Columbia Hills is the eastern end of the gorge, where the Columbia River ends its meandering path to the Pacific. The rocks are basalts erupted from many fissures between 17 and 5 Ma. According to the latest interpretation, these rocks were ejected from the same mantle plume that now underlies the Yellowstone caldera in NW Wyoming. They have nothing to do with subduction or the Cascades volcanic belt, even though the much younger Mt. Hood (in the background) towers over them.

We are now in Eastern Washington, a climatic zone with completely different characteristics than west of the Cascades. This volcanic range creates a rain shadow and resulting precipitation is less than 20 inches here; and it shows in the scrubland ecosystem. These extensive basalt flows are no longer covered by younger andesites from the high Cascades (the young volcanoes like Mt. Hood).

The volcanic layers are thin and extensive (see the map at the beginning of this post). They include columnar joints as I described in a previous post. The textures seen in this photo reveal the variability of lava coming from a single source; for example, individual, blocky layers cap this exposure whereas the rock presents a ropy texture lower down (middle-right of the photo).

Summary

The Pacific Northwest (PNW) didn’t exist before the Tertiary period, which began at 65.5 Ma. However, Pangea began to split apart at about 200 Ma, which should have created plate collisions here because the N American plate would have necessarily overrun the plates comprising the ancient Pacific Ocean. The west coast of N America was located approximately at the WA-ID boundary. So why don’t we see Jurassic and Cretaceous volcanoes and their associated volcanic deposits in the PNW?

This question has perplexed geologists for decades. After carefully collecting data from far and wide, a still-controversial theory has evolved: For more than 100 million years, this tectonic collision was accommodated by transform faults (e.g. the San Andreas fault system in California). A tectonic plate collision is not a conveyer belt as shown in schematic representations.

This schematic profile of the PNW shows several transform faults, which misalign the Pacific mid-ocean ridge (note the misalignment of the dark, Juan De Fuca Ridge. This tectonic scenario didn’t develop until those transform faults, which were not perpendicular to the mid-ocean ridge, could no longer accommodate the displacement of these microplates with N America. That apparently happened about sixty-million years ago. Some of these slivers of volcanic terrain have probably become exotic terranes that are now part of Alaska.

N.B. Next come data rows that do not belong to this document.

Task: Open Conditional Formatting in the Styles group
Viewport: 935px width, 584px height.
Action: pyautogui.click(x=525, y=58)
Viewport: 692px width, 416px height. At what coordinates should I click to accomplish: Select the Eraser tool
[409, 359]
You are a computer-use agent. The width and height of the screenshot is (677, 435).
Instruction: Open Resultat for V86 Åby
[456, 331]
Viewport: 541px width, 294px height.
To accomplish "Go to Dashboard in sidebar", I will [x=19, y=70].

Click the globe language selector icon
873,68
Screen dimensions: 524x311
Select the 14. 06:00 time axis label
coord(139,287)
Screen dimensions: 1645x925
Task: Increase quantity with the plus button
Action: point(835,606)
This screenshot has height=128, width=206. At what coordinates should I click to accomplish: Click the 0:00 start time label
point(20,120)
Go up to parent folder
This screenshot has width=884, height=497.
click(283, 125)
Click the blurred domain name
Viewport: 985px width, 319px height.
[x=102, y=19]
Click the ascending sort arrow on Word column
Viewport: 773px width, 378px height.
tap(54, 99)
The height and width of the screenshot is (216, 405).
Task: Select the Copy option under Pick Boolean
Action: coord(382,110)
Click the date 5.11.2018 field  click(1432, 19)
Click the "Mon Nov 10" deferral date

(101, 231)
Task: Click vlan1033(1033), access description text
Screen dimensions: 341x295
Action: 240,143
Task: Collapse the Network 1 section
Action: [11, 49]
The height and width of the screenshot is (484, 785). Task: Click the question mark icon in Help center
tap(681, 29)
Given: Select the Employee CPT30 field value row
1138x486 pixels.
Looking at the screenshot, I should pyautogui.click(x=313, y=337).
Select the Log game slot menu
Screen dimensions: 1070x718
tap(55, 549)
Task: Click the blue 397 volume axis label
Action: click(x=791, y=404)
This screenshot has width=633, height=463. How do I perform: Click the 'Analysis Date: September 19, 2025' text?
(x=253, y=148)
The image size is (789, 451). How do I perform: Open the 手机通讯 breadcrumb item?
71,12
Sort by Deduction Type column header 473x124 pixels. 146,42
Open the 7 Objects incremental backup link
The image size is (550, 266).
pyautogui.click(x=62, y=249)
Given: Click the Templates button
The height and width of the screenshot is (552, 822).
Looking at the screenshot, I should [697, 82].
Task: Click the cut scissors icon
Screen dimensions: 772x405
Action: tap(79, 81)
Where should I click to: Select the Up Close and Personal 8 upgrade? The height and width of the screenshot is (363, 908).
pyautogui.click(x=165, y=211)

That is probably why we didn’t encounter any Mesozoic ((251-65.5 Ma) volcanic rocks within the Columbia River Gorge. Instead, we discovered a Tertiary volcanic landscape dominated by andesite/basalt lava flows, preserved because the transform faults had stopped absorbing the collisional, crustal tectonics. A real subduction zone emerged from this chaos and created the Cacades.

Superimposed on this was the unexpected (tectonically speaking) effusion of basalts as the westward-propagating N American plate rode over a mantle plume, which buried the evidence for this slipping history beneath miles of volcanic rocks. I can’t say anything else about this because I’m not actively researching the PNW’s geologic history.

My last word is that I can’t wait to see what new discoveries the PNW holds for me.